For $2 you don’t get a detailed datasheet that describes things like the maximum current capacity, but the D34063 chip at the center of the supply is rated at 1.5 A, so I feel pretty comfortable that this should be able to handle the load.  Since a switching power supply is turning on and off the current at a pretty high frequency, it is difficult to determine an effective current input to the device, so it is hard to calculate the efficiency of the power supply.  When I’m bored, I might try to hook up my oscilloscope to it to try to get an idea of the efficiency of the device, but I’m sure it is way better than 42%, because the device does not get even a little warm in use.

The final thing I’d like to discuss is the water proof container.  I initially used a Tupperware, some glue and electrical tape, but it was a complete failure.  A couple of rainy days later,  I had water pooling in the container, and a ruined Solar Charge Converter.  Luckily the Arduino stayed dry, but I had to find a better container for the Garduino.

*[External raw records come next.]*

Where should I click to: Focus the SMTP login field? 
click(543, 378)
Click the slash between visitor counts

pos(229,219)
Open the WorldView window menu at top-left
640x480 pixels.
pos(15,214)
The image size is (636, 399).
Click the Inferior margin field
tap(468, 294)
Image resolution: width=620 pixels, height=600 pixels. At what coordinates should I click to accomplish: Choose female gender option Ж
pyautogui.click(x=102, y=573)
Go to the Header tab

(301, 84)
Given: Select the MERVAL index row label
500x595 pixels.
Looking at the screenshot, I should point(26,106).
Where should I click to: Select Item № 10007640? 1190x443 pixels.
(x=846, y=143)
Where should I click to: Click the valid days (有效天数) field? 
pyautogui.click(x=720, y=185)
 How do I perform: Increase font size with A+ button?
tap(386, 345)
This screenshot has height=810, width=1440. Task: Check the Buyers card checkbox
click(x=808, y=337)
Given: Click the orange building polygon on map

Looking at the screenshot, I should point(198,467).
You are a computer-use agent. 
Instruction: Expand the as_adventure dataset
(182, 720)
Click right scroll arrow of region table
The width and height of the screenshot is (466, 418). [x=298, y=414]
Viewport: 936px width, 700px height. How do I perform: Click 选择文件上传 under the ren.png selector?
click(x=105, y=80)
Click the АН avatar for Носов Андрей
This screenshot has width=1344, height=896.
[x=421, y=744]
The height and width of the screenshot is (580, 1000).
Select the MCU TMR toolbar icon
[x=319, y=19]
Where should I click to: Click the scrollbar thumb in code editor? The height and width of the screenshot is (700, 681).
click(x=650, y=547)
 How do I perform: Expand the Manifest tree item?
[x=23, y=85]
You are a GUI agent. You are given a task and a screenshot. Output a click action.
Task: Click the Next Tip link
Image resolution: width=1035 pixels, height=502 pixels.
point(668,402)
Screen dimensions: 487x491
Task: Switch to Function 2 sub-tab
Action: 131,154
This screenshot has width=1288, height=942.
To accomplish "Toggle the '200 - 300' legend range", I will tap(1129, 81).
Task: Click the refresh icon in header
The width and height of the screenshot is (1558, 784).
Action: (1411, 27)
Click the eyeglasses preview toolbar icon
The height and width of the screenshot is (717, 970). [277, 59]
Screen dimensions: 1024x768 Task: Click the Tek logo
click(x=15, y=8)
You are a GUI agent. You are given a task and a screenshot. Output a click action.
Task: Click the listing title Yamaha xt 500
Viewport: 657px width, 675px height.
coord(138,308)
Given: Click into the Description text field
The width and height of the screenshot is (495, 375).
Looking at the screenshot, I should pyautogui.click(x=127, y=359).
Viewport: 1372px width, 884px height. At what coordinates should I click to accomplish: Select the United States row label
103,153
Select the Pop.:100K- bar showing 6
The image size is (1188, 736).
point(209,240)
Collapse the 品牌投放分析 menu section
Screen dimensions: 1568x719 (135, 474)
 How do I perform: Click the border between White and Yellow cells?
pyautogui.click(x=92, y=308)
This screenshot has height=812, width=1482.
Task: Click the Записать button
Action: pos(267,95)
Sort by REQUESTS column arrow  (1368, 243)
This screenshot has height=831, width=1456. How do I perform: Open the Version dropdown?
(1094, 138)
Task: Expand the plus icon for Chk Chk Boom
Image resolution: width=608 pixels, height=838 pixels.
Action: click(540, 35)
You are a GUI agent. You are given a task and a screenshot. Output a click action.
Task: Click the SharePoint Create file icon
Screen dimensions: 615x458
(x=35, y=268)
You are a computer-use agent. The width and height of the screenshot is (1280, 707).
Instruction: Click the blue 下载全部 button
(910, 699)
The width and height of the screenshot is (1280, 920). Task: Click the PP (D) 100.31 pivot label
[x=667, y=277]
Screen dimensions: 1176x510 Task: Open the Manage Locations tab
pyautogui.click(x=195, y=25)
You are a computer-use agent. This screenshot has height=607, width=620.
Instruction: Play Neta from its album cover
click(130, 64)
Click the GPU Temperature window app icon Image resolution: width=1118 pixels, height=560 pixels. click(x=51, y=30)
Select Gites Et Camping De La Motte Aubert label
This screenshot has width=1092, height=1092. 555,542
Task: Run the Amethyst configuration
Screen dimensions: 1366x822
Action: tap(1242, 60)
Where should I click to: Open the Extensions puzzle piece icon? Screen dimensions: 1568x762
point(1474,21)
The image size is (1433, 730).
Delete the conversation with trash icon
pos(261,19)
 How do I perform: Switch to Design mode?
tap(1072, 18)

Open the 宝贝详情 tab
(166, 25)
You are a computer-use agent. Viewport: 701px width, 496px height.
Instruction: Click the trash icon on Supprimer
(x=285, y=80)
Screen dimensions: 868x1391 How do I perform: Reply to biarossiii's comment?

This is the $20 Dri-Box Waterproof Connection Enclosure, and it has been working pretty well so far.  If you notice the earlier picture, where you can see the inside of the box, you can see the channels that the cables run through are filled with a soft rubber which seal around the cables.  I have yet to see any evidence of water inside the container, and we have had some deluges in the time it has been out there.

Project Garduino

In the Spring of 2011, I bought a small greenhouse from Costco so I could plant some veggies early and maybe get some more productivity. About that same time, a friend sent me a link about using an Arduino to control a camera for high speed photography, and I thought that the Arduino would be the perfect tool to understand how effective this new greenhouse is. I currently have drip irrigation in my other vegetable gardens running off a timer and I’ve put the greenhouse on the same water line. Unfortunately, the greenhouse needs a lot more water than the outside garden, so eventually I will be operating a water value with the garduino to control the water going to the 2 gardens.Costco Greenhouse and Garden B

I currently have the Arduino setup to take 2 light readings and 2 soil moisture (1 each inside and outside the greenhouse), and 4 temperature readings (1 soil and 1 air temperature both inside and outside the green house). I’ve already taken some data, and this is what it looks like:

Here are a few things I’ve learned.  First the TSL235 I’m using are too sensitive to use to measure sunlight.  They saturate, and I will have to replace them with TSL230 (the light sensor output frequency is plotted on the left axis).  The moisture sensors are pretty much worthless right now, but I’m going to be trying several designs to hopefully find one that works well.  The temperature sensors are the only thing I’m happy with at this point (they are LM335’s).  What I learned from them is interesting.  During the day, the air temperature inside the greenhouse is up to 20 F warmer than outside (the Temperature is plotted on the right axis), but at night, the air temperature both inside and outside the greenhouse is the same.  The ground temperature, though, is alway about 5 F warmer in the greenhouse than outside it.

Future posts will discuss all the sensors and other elements of my Garduino in detail, and hopefully the improvements I make along the way.